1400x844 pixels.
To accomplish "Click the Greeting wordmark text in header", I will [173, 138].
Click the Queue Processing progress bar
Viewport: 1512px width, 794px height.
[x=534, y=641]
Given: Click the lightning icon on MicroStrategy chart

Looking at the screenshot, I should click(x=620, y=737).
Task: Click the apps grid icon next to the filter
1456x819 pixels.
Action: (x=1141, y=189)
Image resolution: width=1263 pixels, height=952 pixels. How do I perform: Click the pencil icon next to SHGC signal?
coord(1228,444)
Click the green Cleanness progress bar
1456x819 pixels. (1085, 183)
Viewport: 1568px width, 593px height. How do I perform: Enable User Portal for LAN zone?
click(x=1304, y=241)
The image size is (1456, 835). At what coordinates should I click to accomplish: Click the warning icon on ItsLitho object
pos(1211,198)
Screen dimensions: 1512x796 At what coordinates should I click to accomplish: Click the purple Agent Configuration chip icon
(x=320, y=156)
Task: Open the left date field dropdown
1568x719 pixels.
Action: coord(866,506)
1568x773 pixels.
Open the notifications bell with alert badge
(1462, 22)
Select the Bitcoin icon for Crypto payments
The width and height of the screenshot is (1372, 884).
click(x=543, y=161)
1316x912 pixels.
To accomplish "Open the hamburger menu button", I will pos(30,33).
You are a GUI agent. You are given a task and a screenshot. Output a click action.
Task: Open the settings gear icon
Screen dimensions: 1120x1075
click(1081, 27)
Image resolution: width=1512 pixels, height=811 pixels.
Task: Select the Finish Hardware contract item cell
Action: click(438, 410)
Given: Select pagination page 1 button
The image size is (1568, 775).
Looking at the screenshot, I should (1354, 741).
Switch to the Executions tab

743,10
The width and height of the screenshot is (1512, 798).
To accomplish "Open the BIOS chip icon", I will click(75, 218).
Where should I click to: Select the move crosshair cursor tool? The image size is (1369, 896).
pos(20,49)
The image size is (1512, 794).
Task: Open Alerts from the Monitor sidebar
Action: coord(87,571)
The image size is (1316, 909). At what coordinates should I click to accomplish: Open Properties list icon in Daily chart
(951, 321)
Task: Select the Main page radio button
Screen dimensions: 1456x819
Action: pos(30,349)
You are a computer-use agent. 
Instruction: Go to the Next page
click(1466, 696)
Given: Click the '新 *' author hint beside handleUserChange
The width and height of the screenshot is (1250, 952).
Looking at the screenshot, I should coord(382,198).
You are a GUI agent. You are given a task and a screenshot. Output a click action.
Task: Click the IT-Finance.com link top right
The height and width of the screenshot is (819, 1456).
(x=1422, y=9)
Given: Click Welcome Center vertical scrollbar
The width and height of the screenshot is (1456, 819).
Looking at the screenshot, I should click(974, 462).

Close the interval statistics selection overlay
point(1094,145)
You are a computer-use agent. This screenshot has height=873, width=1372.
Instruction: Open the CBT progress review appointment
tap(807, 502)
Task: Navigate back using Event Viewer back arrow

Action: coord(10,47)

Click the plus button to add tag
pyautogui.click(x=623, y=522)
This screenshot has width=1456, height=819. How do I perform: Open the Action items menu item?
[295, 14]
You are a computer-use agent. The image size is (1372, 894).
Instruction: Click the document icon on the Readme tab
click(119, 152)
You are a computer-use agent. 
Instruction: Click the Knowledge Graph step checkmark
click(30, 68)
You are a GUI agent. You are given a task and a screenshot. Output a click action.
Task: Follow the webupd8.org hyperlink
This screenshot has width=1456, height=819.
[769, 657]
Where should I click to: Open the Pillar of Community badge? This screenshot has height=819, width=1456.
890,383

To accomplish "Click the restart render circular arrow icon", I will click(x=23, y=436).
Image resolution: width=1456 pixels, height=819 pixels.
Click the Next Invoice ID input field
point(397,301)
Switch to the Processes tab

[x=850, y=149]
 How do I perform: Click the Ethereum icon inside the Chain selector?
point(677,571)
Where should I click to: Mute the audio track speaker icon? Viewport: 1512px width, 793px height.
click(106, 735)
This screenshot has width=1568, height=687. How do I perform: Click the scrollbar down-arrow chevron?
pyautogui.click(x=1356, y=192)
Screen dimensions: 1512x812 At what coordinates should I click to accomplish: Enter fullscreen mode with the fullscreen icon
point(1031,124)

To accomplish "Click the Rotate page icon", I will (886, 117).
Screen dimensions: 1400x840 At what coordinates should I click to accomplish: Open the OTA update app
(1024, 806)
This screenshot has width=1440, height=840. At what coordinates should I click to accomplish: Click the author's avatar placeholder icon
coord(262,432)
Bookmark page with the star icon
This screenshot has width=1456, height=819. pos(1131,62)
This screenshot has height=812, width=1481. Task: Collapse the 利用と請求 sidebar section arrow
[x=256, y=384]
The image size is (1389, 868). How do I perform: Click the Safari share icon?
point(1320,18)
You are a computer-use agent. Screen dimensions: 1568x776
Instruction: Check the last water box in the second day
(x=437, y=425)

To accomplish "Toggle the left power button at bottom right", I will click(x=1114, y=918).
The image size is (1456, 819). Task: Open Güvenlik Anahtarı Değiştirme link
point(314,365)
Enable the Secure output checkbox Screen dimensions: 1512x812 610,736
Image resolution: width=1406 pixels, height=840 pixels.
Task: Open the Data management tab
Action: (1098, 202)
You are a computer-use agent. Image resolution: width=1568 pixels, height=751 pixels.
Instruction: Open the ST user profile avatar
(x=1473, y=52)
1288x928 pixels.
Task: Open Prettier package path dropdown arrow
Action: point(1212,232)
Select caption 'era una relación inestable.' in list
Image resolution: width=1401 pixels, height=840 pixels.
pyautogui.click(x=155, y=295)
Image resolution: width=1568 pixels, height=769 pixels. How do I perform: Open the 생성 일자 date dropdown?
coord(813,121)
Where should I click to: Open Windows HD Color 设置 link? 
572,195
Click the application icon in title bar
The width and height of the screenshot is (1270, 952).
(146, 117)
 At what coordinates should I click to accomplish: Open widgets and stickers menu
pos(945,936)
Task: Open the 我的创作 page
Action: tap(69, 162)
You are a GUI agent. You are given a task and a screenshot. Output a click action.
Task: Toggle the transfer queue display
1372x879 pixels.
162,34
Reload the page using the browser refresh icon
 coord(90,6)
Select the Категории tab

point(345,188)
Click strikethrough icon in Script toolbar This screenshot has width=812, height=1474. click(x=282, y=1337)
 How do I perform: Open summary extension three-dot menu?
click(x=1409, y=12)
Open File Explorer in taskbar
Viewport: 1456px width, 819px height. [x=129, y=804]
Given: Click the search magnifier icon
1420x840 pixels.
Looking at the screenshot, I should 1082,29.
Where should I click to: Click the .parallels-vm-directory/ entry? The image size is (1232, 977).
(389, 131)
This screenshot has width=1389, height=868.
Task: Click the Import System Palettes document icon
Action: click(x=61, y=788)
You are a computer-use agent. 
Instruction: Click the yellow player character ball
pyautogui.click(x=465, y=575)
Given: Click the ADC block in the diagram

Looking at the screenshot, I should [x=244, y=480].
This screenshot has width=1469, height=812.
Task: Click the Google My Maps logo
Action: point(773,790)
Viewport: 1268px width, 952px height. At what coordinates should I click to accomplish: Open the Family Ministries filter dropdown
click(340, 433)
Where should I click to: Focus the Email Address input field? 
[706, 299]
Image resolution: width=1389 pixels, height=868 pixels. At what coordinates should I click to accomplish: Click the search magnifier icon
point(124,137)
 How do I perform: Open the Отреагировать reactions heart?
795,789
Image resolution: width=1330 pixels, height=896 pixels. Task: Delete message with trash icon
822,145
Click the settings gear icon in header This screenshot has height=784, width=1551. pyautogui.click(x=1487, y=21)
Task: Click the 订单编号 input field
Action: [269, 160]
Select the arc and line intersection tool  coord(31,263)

*How to complete this task*
Return only the number of lines in the entries above that contain the word "right".

*Written reply*
2